To stay grounded, use your mental agility-or your ability to think creatively to find solutions and try new strategies-by remembering things that worked in the past. When you faced a new manager with a sadistic streak, how did you circumvent them? When you dealt with that heartbreaking breakup, how did you recover? "It probably isn't your first crisis or stressful time," Von Horn says. Thinking back will provide you with blueprints for how to manage your current conundrum.
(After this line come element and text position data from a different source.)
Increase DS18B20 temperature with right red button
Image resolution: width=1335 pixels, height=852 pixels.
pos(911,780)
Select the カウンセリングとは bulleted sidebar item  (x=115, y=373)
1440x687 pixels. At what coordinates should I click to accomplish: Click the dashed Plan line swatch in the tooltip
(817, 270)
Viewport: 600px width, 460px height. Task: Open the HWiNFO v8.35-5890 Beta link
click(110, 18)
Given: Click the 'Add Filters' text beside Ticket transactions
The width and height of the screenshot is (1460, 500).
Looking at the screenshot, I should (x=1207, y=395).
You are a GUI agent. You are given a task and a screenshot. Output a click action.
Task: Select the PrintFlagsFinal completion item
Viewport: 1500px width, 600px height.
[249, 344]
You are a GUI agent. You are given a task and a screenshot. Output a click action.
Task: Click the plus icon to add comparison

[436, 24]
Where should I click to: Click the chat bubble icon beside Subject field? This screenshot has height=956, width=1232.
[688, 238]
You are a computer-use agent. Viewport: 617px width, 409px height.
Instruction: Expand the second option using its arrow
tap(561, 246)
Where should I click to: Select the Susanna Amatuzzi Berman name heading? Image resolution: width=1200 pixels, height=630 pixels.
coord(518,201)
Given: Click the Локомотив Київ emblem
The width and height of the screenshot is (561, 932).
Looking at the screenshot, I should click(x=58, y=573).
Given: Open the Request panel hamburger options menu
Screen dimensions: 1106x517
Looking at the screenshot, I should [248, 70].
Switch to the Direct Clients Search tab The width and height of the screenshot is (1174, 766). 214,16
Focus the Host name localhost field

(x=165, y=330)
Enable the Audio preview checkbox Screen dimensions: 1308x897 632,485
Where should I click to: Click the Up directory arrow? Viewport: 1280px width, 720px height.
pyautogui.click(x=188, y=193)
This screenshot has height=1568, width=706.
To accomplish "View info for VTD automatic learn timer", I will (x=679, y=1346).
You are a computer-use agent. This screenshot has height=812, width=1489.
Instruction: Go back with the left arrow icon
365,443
It also prevents overthinking and overreacting based on impulse instead of logic-which is the foundation of self-regulation.
Sidebar: The Six Competencies of Resilience
Adapted from the US Army's Master Resilience Training program, these six components can help professionals push through the gray zone
1. Self-awareness: Acknowledging your own thoughts, emotions, and behaviors so that you can gain perspective before moving forward.
2. Self-regulation: Regulating emotions and feelings so you can better communicate and stop counterproductive thinking.
3. Mental agility: Being able to think nimbly and adapt, particularly when faced with unknowns.
4. Strengths of character: Recognizing your talents and abilities, and using these to overcome difficulties.
5. Connection: Establishing relationships with people that help you communicate better and offer advice in tough situations.
6. Optimism: Staying hopeful, even when situations seem dour.